The procedure just described was applied to all the incomplete sequences, using thresholds which, albeit different, all vary between 2 and 3 years. Note that the incomplete sequence (S) can evolve into different complete sequences, characterised by different waiting times between (S) and the subsequent event. Thus, to avoid an excess of intervention on data, we had to exclude cases presenting this specific sequence from the sample (S2 Table).
The final sample, selected and filtered as described in the previous sections, consisted of 5,307 individuals, of which 3,269 women and 2,011 men (S1 Table).
We modelled the probability of being HIV-positive as a function of the obtained event sequences using logistic regression and adjusting for background socio-demographic effects. The individual HIV status was derived based on the application of the dipstick assay to the dried blood spots. The socio-demographic effects included in the model were birth cohort (1961–1970, 1971–1980, and 1981–1990), urban (small township) or rural site (estate, roadside settlement or subsistence farming area), current age of respondent at the last available round (included up to a quadratic term), and age at school leaving (a proxy for the socioeconomic information on the level of education). To account for the age at the focal events, the ages at first union and at the first child (set equal to zero for those individuals who did not experience such events) were also inserted into the model. We ran separate analyses for women and men, as we expected the sequences to have structural gender-based differences in terms of ordering and timing .
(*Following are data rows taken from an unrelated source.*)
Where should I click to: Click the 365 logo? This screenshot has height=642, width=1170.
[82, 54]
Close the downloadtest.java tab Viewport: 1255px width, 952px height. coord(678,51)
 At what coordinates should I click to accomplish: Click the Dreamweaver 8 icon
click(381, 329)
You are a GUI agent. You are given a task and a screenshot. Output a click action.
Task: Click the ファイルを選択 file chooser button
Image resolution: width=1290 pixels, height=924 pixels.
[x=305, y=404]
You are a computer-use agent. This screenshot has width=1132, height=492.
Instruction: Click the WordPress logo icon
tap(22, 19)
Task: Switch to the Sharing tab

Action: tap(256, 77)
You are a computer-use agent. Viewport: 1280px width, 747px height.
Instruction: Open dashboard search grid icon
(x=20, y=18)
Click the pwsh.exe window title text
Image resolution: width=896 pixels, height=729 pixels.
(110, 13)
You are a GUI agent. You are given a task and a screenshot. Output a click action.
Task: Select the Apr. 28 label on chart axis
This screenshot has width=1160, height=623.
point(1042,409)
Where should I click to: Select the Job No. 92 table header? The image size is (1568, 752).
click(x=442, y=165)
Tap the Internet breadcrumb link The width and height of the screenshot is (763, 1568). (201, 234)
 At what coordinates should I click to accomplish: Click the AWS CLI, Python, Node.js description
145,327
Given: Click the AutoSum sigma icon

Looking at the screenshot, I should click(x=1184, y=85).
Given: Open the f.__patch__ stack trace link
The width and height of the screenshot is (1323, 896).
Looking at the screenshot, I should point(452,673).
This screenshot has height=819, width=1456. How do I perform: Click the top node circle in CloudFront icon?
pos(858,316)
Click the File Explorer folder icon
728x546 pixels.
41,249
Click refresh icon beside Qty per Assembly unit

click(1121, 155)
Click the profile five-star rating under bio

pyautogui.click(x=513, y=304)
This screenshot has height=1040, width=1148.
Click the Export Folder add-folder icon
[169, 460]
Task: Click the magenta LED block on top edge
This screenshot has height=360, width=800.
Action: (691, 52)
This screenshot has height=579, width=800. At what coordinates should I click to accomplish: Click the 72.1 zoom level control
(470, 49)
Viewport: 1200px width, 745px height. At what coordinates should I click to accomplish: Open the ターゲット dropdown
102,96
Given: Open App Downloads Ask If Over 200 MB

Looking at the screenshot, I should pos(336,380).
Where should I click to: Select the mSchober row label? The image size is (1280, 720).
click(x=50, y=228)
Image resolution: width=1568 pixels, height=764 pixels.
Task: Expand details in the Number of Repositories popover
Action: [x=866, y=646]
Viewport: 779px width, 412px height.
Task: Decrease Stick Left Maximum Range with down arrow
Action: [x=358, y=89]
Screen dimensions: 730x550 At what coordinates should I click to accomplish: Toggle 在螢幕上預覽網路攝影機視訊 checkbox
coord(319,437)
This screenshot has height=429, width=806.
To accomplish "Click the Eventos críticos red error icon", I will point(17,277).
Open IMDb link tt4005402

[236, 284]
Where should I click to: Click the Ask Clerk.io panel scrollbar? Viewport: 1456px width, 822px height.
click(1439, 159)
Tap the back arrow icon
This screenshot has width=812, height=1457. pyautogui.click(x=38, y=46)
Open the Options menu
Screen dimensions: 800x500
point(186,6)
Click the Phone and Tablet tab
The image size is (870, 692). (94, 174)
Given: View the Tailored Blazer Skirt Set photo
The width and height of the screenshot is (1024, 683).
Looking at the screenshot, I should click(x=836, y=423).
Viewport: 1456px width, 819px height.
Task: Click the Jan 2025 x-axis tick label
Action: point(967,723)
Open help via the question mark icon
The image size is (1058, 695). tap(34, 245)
To explore the interaction between sequences and known transmission mechanisms for HIV, we also fitted two additional models including two intermediate HIV risk factors. Specifically, we considered the years since sexual debut (calculated as the difference between the current age of respondent and the age at first sexual intercourse) and the type of experienced non-regular sexual partnerships (none, only premarital–before the first union, only extramarital–after entering the first union, and both premarital and extramarital).
We also performed a robustness check to investigate the effect of the incomplete sequences on HIV infection, focusing only on individuals with complete trajectories (details and results are reported in S3 Text). This approach tends to exclude younger people, who are more likely to experience incomplete and therefore censored sequences. Even so, it provides useful additional insights: in the case when a delayed sequence is associated with HIV infection, it is possible to assess whether the association is driven by individuals who actually experienced the event with delay, or by those who never experienced it.
All data cleaning and analyses were performed using the software R. The algorithm to build the sequences was written using SAS.
As described before, our final sample consists of 3,269 women and 2,011 men, all sexually experienced, whose characteristics are reported in Tables 1 and 2, respectively. Men and women in the sample showed different socio-demographic patterns, mainly because of the older age of men (S3 Table). Included participants belonged mostly to the birth cohort 1971–1980 (43.1% of women vs. 52.8% of men, P<0.001), as reflected by the median age at last interview (28 years for women vs. 32 years for men, P<0.001). Moreover, women differed from men by living setting (19.1% of women living in an urban area vs. 23% of men, P<0.001), by age at school leaving (16 years old for women vs. 18 years old for men, P<0.001), and by HIV prevalence (28% of women vs. 24.1% of men, P<0.001). Prior research relates the latter difference to higher AIDS-related mortality among men [52,53], to higher women’s susceptibility to HIV infection , and to the possibility that women acquire HIV infection from committed partners who often also engage in extramarital sexual relationships . Gender-based differences were also observed in the ages at events, with women showing a higher probability of experiencing events earlier than men, and in the exposure to non-regular sexual partnerships. In particular, the majority of women (63.8%) did not report any non-regular sexual relationship, whereas the majority of men (55.5%) reported at least one premarital sexual partner (S3 Table). Moreover, the proportion of women reporting both premarital and extramarital sexual partners was much lower than for men (2.5% for women vs. 22.4% for men, P<0.001), which might also be a consequence of social desirability bias [45–48].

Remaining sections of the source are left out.